## BEGIN Records to process

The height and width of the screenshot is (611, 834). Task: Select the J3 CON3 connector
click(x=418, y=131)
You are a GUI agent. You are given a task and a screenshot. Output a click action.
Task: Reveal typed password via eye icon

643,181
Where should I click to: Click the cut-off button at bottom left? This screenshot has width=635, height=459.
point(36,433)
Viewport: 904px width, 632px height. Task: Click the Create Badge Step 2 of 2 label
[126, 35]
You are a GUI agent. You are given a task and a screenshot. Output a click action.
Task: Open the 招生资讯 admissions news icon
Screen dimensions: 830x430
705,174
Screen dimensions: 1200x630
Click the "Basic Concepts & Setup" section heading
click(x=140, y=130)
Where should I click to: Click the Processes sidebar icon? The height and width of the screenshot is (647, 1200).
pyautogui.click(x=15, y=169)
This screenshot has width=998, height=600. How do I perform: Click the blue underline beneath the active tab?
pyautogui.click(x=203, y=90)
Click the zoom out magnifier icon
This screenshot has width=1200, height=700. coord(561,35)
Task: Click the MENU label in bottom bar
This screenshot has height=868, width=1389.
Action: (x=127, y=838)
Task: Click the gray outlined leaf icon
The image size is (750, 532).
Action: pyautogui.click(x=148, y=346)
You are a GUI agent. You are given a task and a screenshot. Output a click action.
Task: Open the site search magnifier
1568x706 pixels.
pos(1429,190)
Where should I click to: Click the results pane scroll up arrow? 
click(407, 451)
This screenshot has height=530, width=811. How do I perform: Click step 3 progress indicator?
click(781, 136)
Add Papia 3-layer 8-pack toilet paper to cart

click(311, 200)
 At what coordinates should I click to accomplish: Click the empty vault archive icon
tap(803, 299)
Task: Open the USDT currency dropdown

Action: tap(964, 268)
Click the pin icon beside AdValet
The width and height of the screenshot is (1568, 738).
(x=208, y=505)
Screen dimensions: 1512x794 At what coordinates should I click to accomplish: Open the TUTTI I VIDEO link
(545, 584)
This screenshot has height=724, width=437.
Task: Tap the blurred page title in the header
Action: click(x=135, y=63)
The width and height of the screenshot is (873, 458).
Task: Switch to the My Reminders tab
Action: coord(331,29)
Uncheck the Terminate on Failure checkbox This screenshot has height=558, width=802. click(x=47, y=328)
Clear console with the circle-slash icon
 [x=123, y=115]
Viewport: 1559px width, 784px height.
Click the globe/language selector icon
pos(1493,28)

## END Records to process

Write out all of the material above word for word, with nothing changed.

(Solution)
The height and width of the screenshot is (611, 834). Task: Select the J3 CON3 connector
click(x=418, y=131)
You are a GUI agent. You are given a task and a screenshot. Output a click action.
Task: Reveal typed password via eye icon

643,181
Where should I click to: Click the cut-off button at bottom left? This screenshot has width=635, height=459.
point(36,433)
Viewport: 904px width, 632px height. Task: Click the Create Badge Step 2 of 2 label
[126, 35]
You are a GUI agent. You are given a task and a screenshot. Output a click action.
Task: Open the 招生资讯 admissions news icon
Screen dimensions: 830x430
705,174
Screen dimensions: 1200x630
Click the "Basic Concepts & Setup" section heading
click(x=140, y=130)
Where should I click to: Click the Processes sidebar icon? The height and width of the screenshot is (647, 1200).
pyautogui.click(x=15, y=169)
This screenshot has width=998, height=600. How do I perform: Click the blue underline beneath the active tab?
pyautogui.click(x=203, y=90)
Click the zoom out magnifier icon
This screenshot has width=1200, height=700. coord(561,35)
Task: Click the MENU label in bottom bar
This screenshot has height=868, width=1389.
Action: (x=127, y=838)
Task: Click the gray outlined leaf icon
The image size is (750, 532).
Action: pyautogui.click(x=148, y=346)
You are a GUI agent. You are given a task and a screenshot. Output a click action.
Task: Open the site search magnifier
1568x706 pixels.
pos(1429,190)
Where should I click to: Click the results pane scroll up arrow? 
click(407, 451)
This screenshot has height=530, width=811. How do I perform: Click step 3 progress indicator?
click(781, 136)
Add Papia 3-layer 8-pack toilet paper to cart

click(311, 200)
 At what coordinates should I click to accomplish: Click the empty vault archive icon
tap(803, 299)
Task: Open the USDT currency dropdown

Action: tap(964, 268)
Click the pin icon beside AdValet
The width and height of the screenshot is (1568, 738).
(x=208, y=505)
Screen dimensions: 1512x794 At what coordinates should I click to accomplish: Open the TUTTI I VIDEO link
(545, 584)
This screenshot has height=724, width=437.
Task: Tap the blurred page title in the header
Action: click(x=135, y=63)
The width and height of the screenshot is (873, 458).
Task: Switch to the My Reminders tab
Action: coord(331,29)
Uncheck the Terminate on Failure checkbox This screenshot has height=558, width=802. click(x=47, y=328)
Clear console with the circle-slash icon
 [x=123, y=115]
Viewport: 1559px width, 784px height.
Click the globe/language selector icon
pos(1493,28)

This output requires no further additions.